• **What to work on**: From the line with "Instruction: Click the sliders" to the last line of the data below, repeat every line exactly and add nothing.

Collection entries
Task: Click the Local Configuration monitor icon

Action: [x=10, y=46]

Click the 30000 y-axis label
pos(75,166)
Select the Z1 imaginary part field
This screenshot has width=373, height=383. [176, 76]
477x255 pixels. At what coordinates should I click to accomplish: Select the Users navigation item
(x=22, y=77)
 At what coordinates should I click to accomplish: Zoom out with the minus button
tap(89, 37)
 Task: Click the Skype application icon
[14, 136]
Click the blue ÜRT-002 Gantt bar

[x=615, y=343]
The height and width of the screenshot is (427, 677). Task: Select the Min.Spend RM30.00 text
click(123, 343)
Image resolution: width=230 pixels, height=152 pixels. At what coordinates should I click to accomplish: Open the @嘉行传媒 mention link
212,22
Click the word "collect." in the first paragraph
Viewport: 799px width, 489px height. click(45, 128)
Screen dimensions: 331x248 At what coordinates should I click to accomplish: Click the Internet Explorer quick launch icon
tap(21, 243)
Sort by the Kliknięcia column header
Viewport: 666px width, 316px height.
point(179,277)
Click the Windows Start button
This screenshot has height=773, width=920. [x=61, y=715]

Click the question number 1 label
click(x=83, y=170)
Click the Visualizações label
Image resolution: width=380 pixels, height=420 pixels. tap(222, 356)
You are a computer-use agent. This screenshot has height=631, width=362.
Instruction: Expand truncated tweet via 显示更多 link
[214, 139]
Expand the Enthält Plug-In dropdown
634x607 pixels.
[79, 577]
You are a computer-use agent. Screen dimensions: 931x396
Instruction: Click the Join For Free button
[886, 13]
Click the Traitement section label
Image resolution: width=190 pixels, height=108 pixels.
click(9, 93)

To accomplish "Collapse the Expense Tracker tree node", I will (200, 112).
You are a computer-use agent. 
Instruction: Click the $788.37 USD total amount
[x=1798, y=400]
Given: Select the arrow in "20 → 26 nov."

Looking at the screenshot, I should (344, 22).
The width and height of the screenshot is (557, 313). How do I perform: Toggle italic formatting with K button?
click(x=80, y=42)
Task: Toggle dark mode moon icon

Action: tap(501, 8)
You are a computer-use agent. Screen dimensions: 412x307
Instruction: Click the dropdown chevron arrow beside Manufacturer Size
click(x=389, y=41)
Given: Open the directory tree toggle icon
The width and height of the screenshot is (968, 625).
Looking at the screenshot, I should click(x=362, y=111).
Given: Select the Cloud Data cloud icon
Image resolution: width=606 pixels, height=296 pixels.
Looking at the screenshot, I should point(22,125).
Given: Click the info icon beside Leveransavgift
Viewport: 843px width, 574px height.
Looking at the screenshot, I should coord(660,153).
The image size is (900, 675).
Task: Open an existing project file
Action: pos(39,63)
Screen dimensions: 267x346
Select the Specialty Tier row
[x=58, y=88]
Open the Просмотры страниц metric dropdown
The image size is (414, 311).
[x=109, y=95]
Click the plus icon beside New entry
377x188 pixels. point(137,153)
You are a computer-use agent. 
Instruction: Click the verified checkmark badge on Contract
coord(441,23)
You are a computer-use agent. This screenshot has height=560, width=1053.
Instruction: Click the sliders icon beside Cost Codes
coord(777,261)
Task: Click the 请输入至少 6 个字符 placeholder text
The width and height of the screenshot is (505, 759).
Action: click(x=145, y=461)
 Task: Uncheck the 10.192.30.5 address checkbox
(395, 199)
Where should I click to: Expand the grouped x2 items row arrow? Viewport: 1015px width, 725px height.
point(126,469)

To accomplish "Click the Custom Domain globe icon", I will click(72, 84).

• **Exercise solution**:
Instruction: Click the sliders icon beside Cost Codes
coord(777,261)
Task: Click the 请输入至少 6 个字符 placeholder text
The width and height of the screenshot is (505, 759).
Action: click(x=145, y=461)
 Task: Uncheck the 10.192.30.5 address checkbox
(395, 199)
Where should I click to: Expand the grouped x2 items row arrow? Viewport: 1015px width, 725px height.
point(126,469)

To accomplish "Click the Custom Domain globe icon", I will click(72, 84).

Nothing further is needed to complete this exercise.